Murder trial set to begin next week
The trial of a Kamloops man accused of murdering his father inside a Westsyde home last year is slated to get underway next week in B.C. Supreme Court.
Joshua Isaac Steel is slated to stand trial beginning on Monday, Nov. 5.
The 19-year-old was arrested after his father, 63-year-old Phil Steel, was found dead inside the family’s Collingwood Drive home on Sept. 12, 2011.
Josh Steel, who has no prior criminal record, was charged with second-degree murder a short time later.
During a court appearance in October 2011, defence lawyer Don Campbell mentioned the possibility of a not criminally responsible by way of a mental disorder (NCRMD) defence.
The judge presiding over Steel’s trial could order the accused undergo an NCRMD psychiatric assessment.

• [Tasks]:
[a] List every person named in the murder trial report.
[b] In the murder trial report, what charge was Josh Steel given?
[c] Continue the murder trial report from its last sentence.

• [Given entries]:
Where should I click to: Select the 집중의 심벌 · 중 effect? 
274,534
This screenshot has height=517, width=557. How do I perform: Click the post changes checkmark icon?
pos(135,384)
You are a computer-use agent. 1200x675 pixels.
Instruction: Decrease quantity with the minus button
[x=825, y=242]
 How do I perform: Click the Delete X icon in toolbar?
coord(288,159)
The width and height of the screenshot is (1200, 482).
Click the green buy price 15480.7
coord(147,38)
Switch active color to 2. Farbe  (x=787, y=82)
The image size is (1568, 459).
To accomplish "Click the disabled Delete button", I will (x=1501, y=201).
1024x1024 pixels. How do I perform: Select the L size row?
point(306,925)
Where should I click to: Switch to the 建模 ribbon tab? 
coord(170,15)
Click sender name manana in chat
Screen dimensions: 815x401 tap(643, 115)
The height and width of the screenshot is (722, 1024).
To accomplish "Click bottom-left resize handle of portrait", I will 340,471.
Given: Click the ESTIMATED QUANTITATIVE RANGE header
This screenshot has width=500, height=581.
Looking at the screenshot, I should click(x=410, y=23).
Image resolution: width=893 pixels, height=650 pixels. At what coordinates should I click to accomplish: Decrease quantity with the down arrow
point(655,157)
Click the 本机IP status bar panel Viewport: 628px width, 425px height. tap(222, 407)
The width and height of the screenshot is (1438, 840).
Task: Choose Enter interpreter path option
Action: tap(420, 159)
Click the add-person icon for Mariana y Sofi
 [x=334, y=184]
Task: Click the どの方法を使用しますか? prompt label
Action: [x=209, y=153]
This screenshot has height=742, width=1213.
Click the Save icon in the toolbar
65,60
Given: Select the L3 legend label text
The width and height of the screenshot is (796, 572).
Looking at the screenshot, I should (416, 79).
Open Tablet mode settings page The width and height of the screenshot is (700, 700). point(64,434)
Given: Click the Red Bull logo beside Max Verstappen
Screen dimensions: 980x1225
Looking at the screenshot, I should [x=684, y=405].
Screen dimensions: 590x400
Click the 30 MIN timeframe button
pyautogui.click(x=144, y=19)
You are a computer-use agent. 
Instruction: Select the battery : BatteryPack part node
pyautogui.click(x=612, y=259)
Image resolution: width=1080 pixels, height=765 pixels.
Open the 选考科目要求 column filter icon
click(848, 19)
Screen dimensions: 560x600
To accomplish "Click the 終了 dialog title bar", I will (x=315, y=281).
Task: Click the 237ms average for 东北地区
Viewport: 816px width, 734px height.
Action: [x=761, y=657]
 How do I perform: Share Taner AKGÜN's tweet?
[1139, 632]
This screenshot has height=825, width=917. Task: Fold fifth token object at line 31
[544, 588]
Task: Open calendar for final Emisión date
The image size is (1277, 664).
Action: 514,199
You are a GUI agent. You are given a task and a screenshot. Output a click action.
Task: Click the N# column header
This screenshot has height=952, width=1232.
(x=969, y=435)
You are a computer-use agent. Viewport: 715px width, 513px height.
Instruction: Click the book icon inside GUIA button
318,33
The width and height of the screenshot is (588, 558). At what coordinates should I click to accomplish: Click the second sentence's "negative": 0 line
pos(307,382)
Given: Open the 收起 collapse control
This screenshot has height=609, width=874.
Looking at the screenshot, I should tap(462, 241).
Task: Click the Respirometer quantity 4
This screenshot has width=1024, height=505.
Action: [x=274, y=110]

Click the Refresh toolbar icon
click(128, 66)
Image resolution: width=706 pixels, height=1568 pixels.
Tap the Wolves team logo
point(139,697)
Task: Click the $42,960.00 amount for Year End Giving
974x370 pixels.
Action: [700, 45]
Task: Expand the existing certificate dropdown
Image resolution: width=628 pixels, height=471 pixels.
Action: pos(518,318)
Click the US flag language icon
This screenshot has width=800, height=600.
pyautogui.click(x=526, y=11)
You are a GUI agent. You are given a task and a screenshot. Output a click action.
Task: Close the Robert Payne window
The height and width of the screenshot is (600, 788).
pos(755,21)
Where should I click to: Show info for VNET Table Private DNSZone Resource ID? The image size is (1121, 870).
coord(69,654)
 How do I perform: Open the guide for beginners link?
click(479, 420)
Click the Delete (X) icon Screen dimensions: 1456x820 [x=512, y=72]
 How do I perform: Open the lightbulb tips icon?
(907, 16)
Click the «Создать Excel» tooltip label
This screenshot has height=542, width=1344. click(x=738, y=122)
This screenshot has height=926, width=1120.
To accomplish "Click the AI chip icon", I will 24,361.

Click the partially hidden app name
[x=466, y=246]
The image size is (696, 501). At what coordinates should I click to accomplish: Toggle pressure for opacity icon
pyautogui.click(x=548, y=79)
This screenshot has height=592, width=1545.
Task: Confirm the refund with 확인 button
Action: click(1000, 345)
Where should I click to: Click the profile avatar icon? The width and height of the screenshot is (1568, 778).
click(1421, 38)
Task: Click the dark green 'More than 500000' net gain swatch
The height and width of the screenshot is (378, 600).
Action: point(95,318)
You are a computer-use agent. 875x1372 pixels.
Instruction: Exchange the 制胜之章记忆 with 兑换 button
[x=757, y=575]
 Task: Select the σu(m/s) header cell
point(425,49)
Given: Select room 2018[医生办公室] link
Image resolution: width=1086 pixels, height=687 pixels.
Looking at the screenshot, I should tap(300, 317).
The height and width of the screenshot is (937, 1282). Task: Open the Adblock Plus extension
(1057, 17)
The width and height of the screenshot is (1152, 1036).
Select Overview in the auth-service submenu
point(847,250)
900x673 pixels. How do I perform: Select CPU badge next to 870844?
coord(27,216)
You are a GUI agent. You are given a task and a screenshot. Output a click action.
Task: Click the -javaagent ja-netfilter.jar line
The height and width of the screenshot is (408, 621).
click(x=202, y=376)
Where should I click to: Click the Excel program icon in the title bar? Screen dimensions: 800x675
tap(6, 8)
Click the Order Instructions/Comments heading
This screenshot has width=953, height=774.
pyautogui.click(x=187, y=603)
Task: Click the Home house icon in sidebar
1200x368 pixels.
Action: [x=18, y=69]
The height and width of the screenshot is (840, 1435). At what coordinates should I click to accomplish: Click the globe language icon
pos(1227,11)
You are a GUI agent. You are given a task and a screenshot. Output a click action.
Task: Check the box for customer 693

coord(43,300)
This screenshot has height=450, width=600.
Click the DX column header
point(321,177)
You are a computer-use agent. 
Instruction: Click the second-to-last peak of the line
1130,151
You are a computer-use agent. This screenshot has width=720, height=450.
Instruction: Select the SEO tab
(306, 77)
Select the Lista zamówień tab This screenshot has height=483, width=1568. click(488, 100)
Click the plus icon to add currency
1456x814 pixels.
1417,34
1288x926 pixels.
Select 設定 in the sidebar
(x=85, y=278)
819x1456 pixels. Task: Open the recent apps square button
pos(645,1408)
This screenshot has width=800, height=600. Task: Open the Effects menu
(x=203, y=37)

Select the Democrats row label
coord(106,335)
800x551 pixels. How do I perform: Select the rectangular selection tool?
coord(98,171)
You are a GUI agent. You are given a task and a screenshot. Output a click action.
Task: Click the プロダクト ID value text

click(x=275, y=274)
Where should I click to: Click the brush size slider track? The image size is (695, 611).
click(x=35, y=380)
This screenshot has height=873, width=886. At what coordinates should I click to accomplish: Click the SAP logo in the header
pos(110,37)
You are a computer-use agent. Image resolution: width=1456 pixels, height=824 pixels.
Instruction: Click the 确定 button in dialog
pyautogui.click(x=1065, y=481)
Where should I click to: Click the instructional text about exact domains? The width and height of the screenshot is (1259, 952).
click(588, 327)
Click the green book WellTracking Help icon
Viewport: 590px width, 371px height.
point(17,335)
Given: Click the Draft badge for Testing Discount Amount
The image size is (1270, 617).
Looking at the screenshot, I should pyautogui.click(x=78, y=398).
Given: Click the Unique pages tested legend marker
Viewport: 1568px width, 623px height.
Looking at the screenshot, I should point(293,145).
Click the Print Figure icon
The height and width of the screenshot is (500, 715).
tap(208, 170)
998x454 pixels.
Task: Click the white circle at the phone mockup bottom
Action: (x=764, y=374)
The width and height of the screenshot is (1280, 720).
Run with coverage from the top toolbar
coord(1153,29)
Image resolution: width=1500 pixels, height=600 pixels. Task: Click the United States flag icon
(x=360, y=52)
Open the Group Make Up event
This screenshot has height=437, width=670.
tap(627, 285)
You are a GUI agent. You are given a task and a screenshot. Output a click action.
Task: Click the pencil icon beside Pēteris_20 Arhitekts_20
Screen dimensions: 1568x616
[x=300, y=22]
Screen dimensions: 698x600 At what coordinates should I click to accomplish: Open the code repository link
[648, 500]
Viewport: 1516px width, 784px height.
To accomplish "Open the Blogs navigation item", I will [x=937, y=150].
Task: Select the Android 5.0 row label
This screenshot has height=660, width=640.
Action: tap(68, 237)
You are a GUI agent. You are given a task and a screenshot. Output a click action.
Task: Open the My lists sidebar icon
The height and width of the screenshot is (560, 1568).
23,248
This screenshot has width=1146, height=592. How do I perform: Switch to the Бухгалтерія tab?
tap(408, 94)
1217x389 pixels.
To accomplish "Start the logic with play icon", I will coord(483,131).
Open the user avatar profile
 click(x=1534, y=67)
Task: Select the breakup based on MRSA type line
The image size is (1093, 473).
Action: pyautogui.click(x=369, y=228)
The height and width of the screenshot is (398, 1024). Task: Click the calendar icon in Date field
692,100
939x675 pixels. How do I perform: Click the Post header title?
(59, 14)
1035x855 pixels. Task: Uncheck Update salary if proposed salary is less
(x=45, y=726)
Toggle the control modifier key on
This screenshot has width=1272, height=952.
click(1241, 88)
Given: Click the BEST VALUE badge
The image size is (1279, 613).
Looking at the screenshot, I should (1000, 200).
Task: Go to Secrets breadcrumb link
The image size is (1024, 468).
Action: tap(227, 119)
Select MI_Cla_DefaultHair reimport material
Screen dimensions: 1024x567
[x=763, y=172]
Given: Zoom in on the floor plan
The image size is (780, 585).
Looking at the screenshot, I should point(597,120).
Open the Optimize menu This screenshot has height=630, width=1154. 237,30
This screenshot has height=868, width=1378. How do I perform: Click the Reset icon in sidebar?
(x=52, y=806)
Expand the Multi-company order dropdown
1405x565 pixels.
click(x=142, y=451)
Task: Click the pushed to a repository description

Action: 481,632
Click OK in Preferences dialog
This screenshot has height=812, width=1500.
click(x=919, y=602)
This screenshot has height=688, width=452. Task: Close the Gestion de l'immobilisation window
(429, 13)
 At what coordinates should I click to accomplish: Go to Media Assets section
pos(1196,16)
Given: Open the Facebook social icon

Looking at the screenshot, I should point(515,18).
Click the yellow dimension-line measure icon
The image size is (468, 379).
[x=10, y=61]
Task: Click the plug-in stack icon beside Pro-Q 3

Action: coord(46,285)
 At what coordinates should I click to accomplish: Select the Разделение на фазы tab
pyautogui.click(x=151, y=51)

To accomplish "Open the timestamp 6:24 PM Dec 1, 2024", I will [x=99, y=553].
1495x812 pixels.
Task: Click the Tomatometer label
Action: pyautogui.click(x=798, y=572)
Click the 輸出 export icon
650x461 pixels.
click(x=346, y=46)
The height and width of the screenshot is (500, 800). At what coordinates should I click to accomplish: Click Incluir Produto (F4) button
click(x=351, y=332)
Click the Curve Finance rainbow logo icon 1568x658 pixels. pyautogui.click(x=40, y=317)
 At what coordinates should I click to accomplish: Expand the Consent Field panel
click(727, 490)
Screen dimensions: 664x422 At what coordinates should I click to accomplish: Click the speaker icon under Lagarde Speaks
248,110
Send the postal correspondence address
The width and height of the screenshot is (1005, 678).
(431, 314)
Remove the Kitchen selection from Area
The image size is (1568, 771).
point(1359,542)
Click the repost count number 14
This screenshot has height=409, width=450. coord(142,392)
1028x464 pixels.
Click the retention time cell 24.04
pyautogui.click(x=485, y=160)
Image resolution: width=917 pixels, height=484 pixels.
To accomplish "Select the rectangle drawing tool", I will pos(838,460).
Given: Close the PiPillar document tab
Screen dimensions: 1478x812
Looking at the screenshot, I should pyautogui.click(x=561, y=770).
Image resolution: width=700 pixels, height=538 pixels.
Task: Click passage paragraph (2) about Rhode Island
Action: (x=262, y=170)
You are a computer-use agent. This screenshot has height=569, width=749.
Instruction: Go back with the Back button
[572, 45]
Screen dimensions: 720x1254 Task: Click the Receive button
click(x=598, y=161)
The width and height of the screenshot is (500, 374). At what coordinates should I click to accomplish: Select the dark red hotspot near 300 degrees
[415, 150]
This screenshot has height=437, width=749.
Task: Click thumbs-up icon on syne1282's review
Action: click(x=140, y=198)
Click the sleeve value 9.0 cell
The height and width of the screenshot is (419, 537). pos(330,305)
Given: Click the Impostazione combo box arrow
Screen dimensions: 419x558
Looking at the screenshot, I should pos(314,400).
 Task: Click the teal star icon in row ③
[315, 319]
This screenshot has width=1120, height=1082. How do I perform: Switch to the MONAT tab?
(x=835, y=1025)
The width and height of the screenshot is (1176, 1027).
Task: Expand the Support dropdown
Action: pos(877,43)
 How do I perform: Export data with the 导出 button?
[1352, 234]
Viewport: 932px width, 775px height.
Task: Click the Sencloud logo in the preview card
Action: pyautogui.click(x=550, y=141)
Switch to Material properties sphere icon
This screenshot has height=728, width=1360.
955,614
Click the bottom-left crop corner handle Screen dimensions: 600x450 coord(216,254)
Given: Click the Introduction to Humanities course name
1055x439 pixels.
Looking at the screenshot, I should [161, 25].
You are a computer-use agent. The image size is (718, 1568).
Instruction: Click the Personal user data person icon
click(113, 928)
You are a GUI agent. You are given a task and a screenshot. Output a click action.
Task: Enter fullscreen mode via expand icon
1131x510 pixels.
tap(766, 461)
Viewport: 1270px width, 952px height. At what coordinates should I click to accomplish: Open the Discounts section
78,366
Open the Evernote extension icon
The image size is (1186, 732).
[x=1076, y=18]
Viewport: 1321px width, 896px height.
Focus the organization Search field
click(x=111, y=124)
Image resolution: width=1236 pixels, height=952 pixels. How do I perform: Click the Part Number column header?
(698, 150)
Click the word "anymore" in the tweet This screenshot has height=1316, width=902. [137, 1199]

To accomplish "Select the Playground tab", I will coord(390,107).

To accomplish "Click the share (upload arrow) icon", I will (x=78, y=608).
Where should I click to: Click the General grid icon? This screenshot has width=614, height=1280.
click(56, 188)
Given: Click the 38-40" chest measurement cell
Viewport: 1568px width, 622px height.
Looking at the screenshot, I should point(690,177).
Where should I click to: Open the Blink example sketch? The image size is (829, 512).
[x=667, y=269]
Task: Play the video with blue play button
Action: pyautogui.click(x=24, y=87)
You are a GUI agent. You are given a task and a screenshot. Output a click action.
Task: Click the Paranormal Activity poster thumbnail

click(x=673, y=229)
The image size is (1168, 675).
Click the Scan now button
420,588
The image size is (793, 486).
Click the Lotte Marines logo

• [Outputs in order]:
[a] Joshua Isaac Steel, Phil Steel, Don Campbell

[b] Second-degree murder.

[c]
If a doctor were to then find Steel NCRMD, the judge would have to accept the finding in order for the file to be turned over to the B.C. Review Board.
In that case, Steel would not spend time in prison.
He would instead be held in the custody of the province at a psychiatric hospital in the Lower Mainland until doctors deemed him fit for release.
No details of the circumstances surrounding the death of Phil Steel have been made public, but neighbours have told KTW the suspect had been acting erratically and had been subdued by police in the days leading up to his father’s death.
The trial is scheduled to last three days.